[Task description] Leave the pictures out, and repeat exactly every line from the one with "Task: Switch to the Сообщения tab" through the end of the data below.

(Data shown)

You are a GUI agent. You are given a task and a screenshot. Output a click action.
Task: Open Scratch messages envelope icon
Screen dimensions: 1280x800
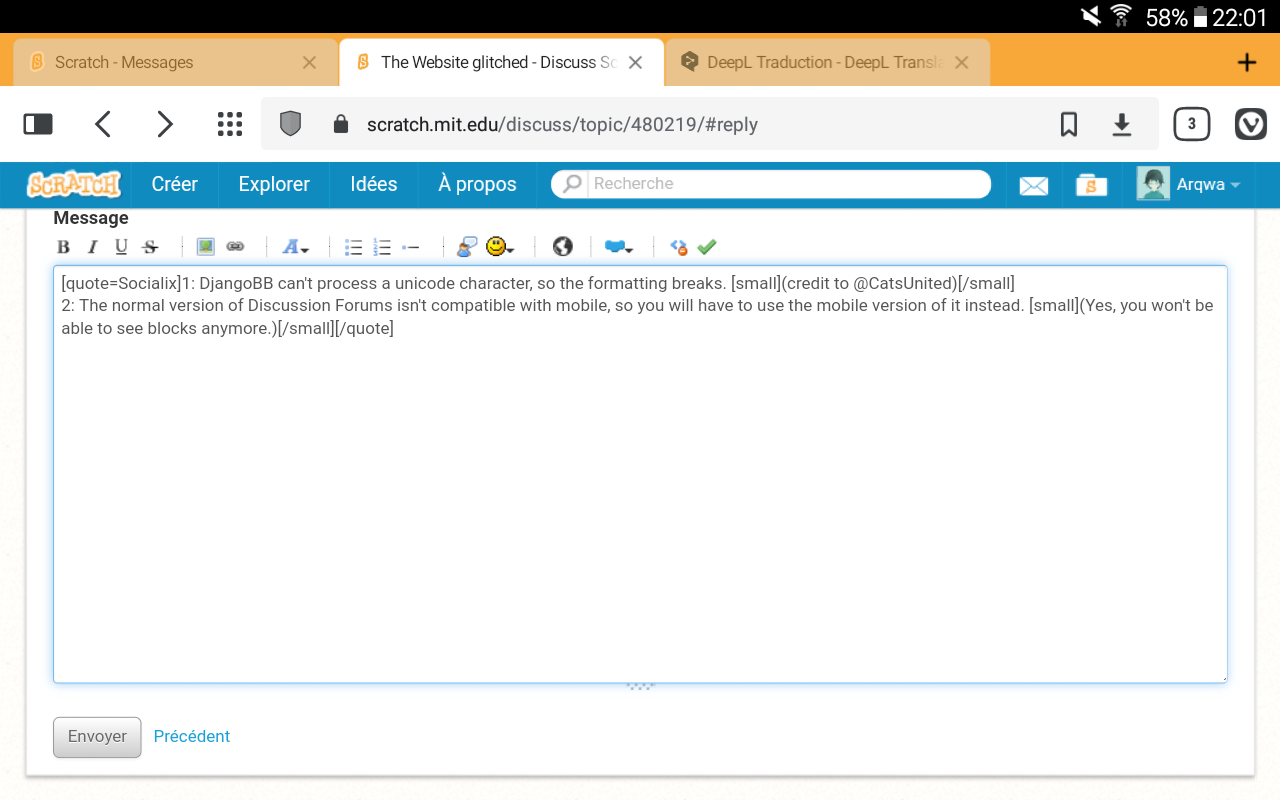(1033, 185)
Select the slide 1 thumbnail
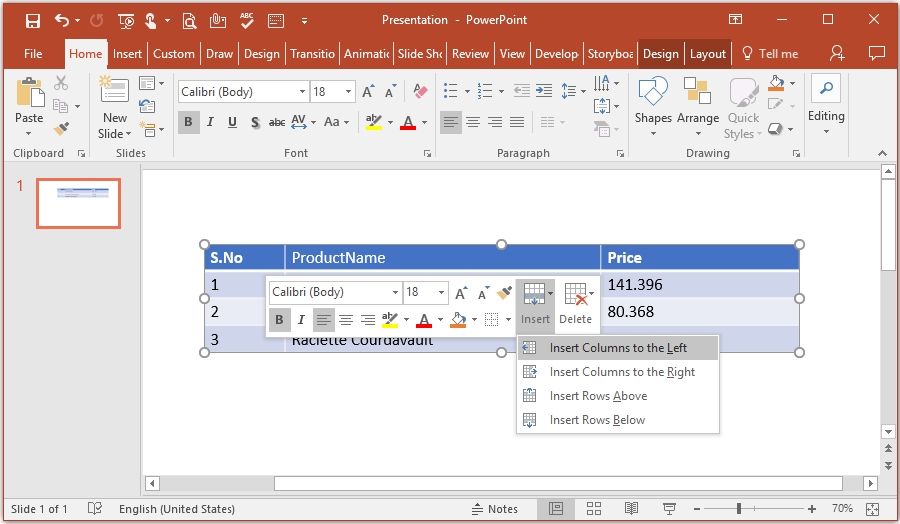Viewport: 900px width, 524px height. tap(78, 203)
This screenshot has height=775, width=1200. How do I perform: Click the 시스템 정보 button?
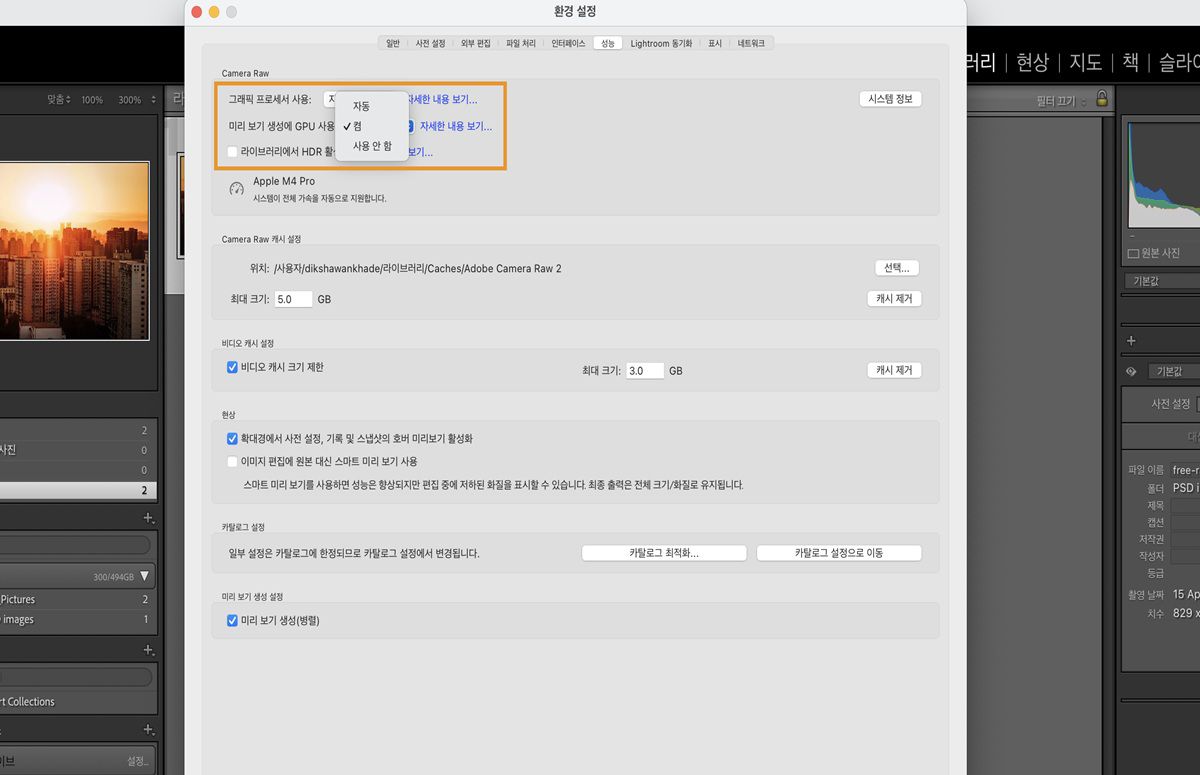889,98

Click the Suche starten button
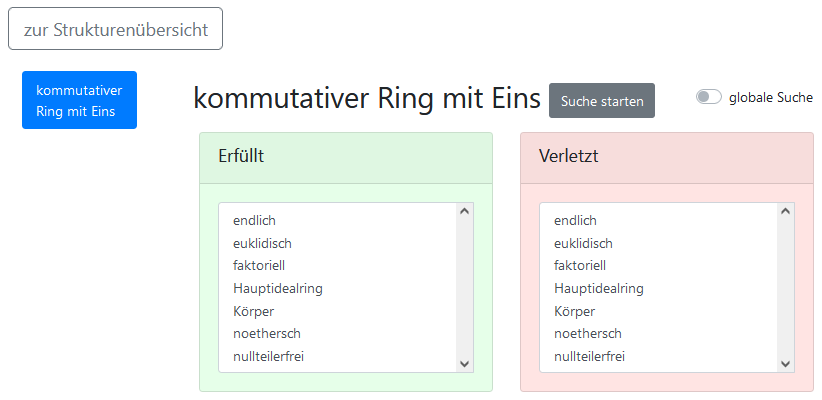tap(602, 101)
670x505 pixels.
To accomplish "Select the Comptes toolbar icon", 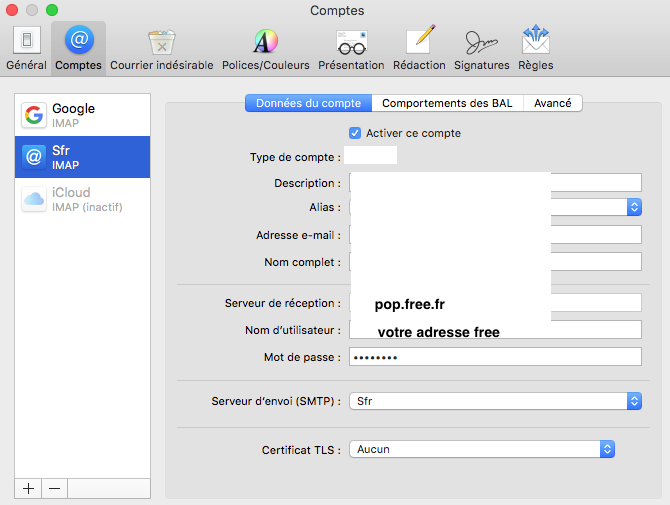I will tap(78, 49).
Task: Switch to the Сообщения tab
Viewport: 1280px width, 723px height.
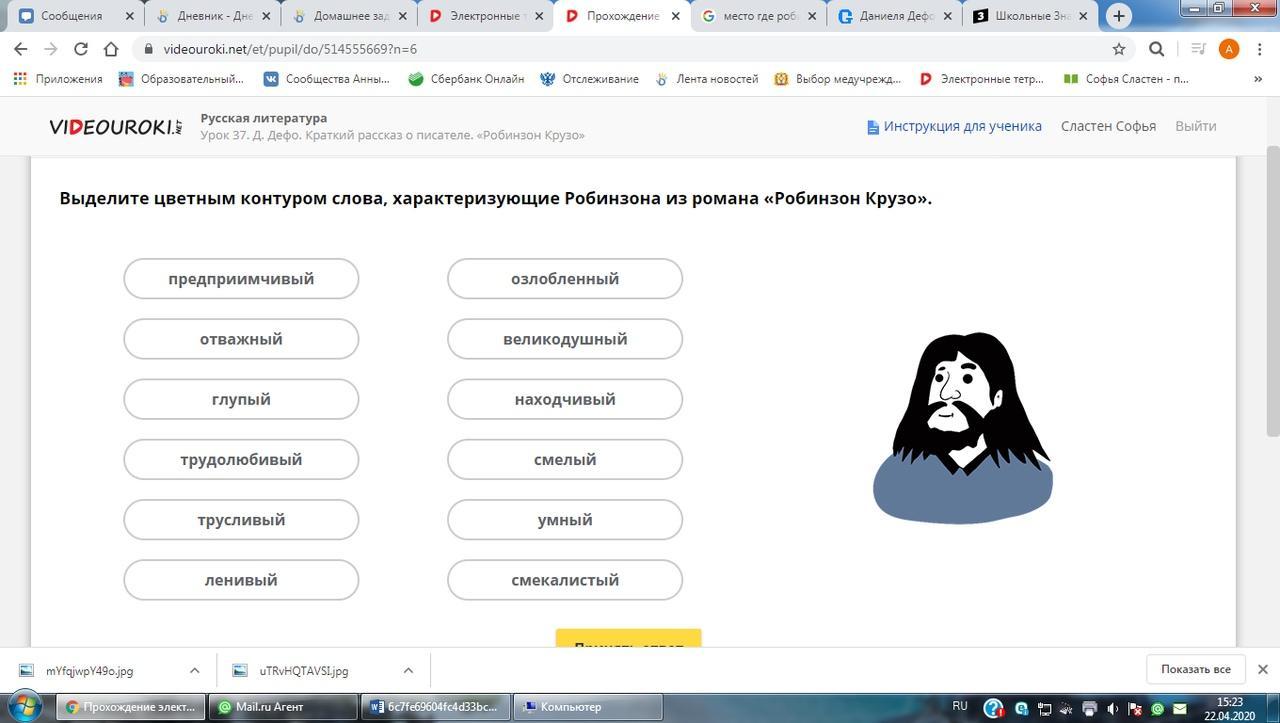Action: pos(74,16)
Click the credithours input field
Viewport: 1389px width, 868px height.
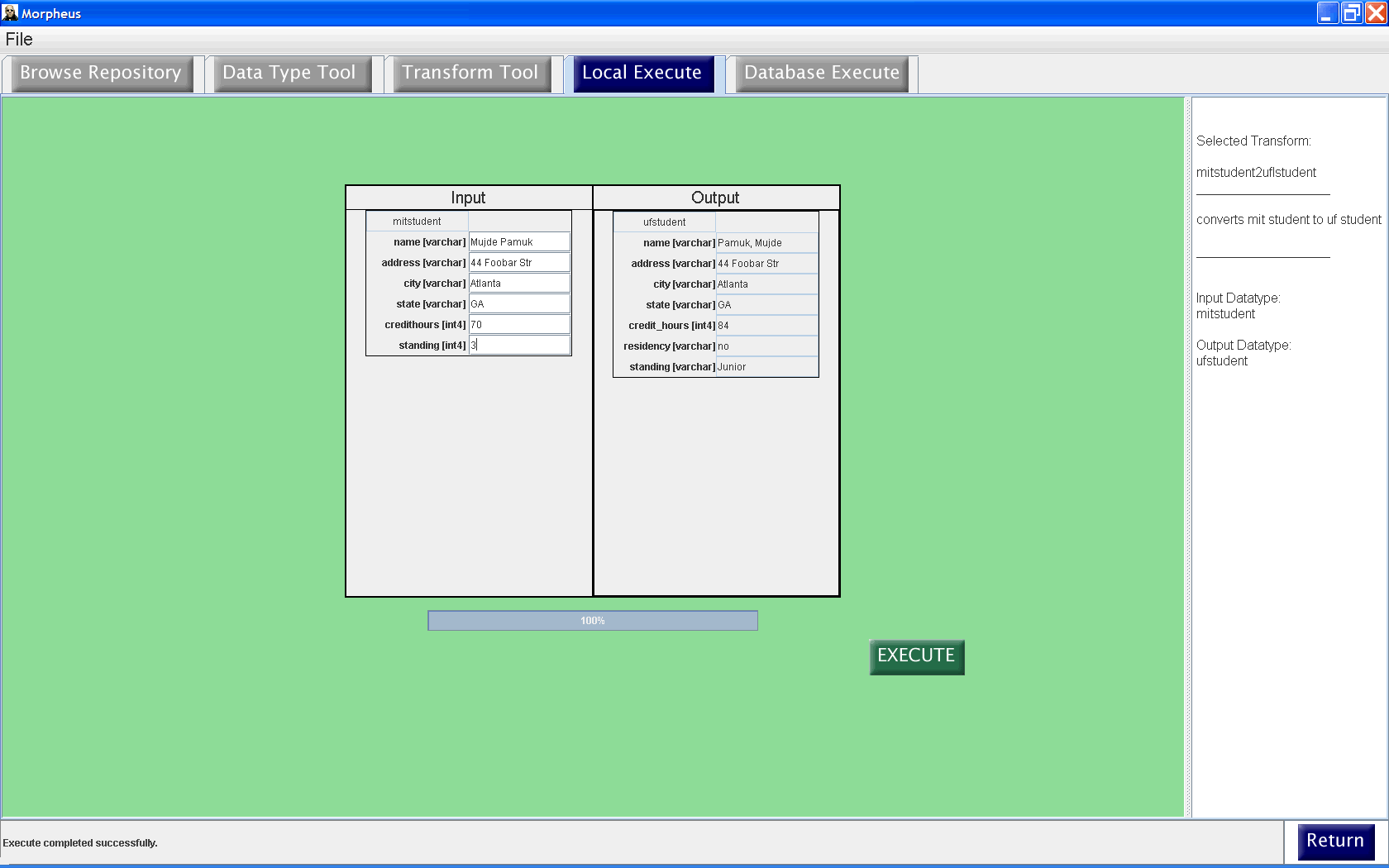[x=519, y=325]
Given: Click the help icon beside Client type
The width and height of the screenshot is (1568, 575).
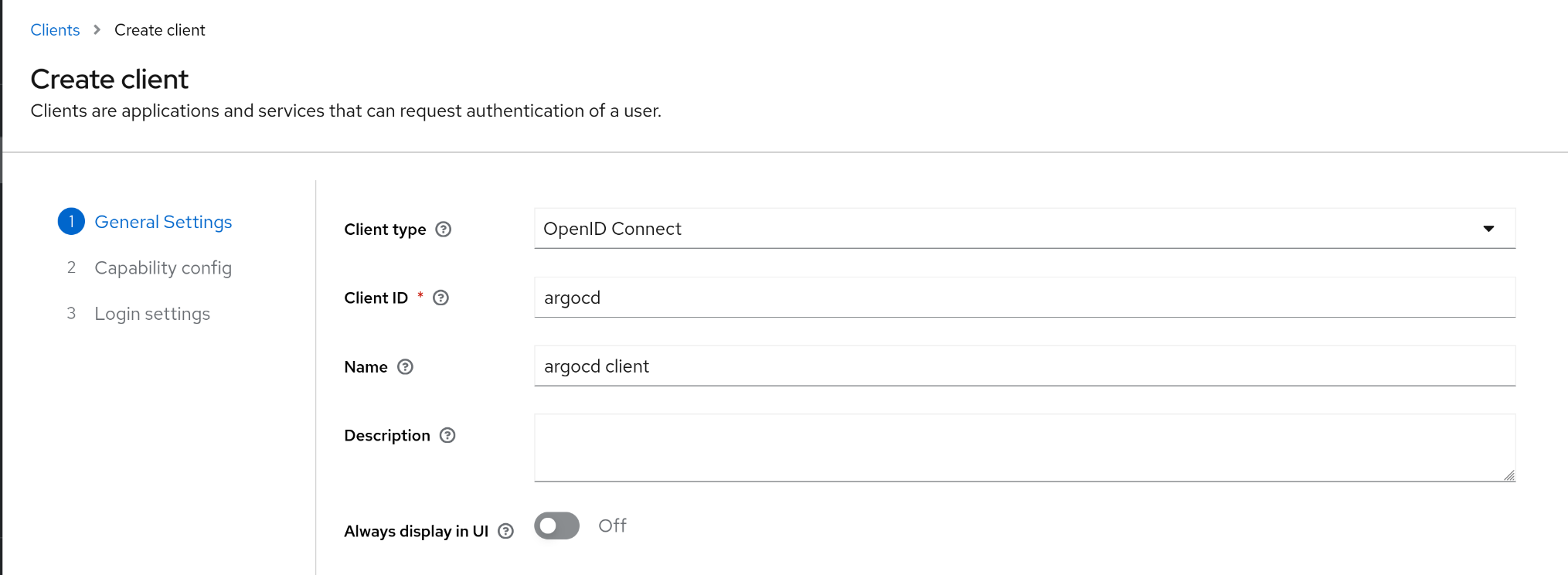Looking at the screenshot, I should [444, 230].
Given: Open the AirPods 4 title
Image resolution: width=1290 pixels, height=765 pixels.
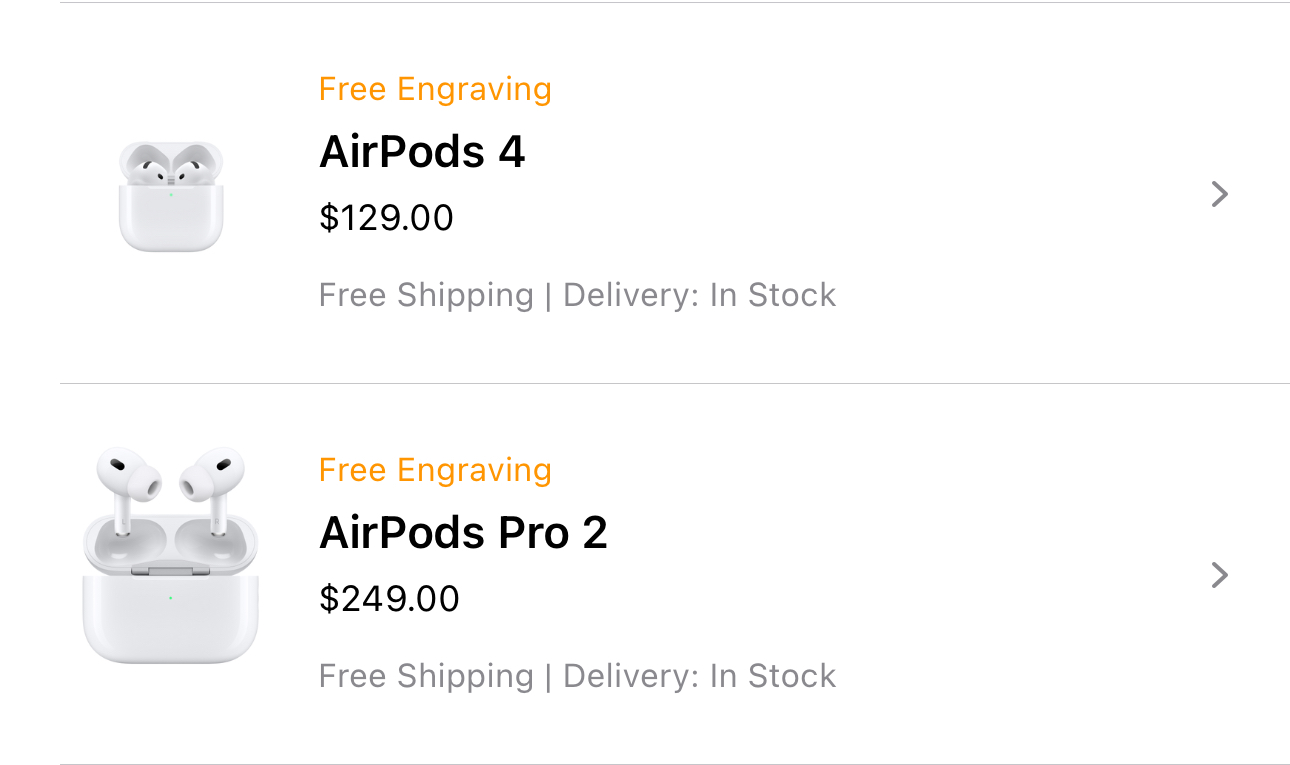Looking at the screenshot, I should pos(421,152).
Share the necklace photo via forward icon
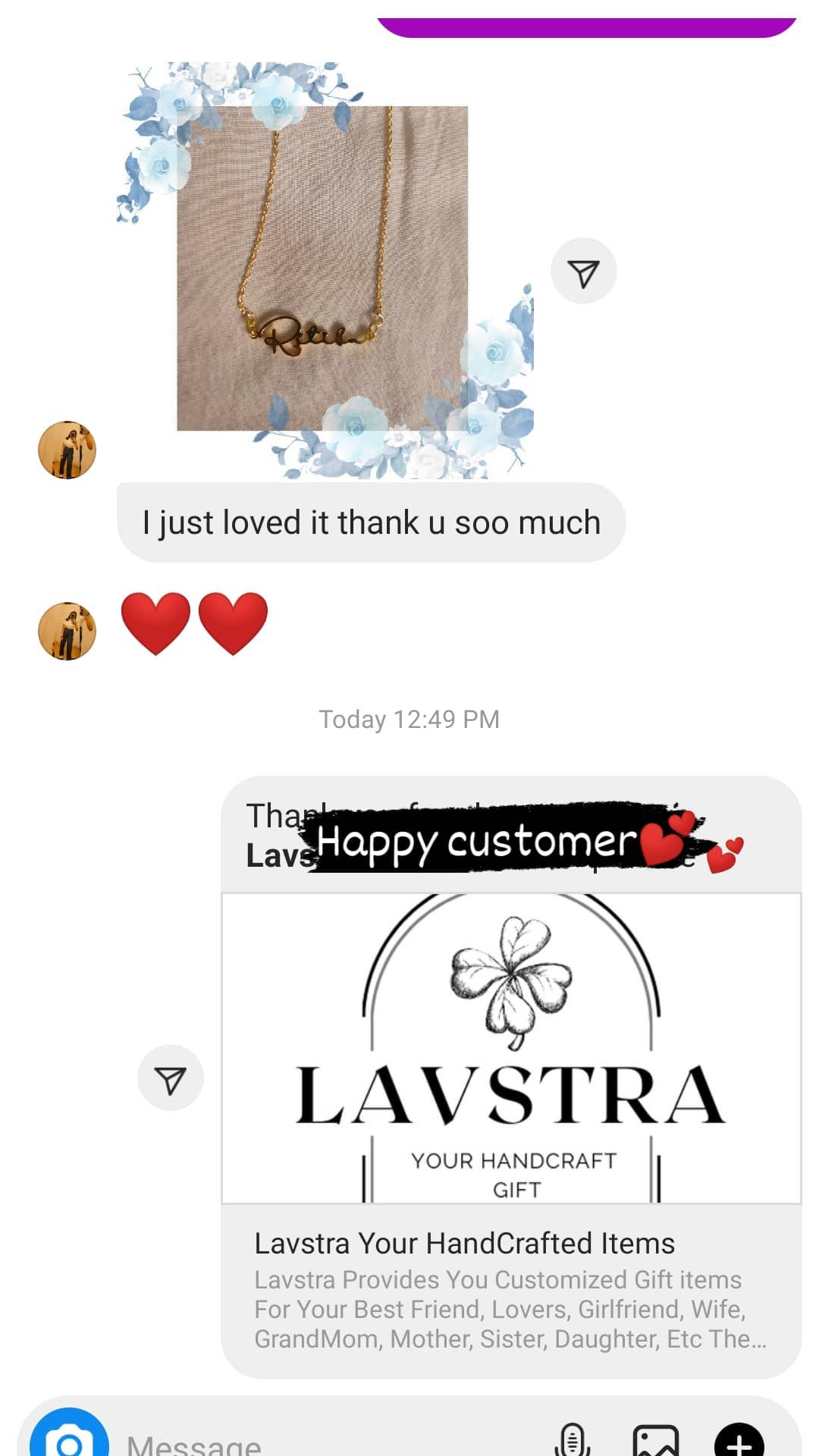 click(x=583, y=271)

(End Data shown)

[Reply]
Task: Switch to the Сообщения tab
Viewport: 1280px width, 723px height.
Action: pos(74,16)
Click the credithours input field
Viewport: 1389px width, 868px height.
[x=519, y=325]
Given: Click the help icon beside Client type
The width and height of the screenshot is (1568, 575).
Looking at the screenshot, I should [444, 230].
Given: Open the AirPods 4 title
Image resolution: width=1290 pixels, height=765 pixels.
Looking at the screenshot, I should pos(421,152).
Share the necklace photo via forward icon
 click(x=583, y=271)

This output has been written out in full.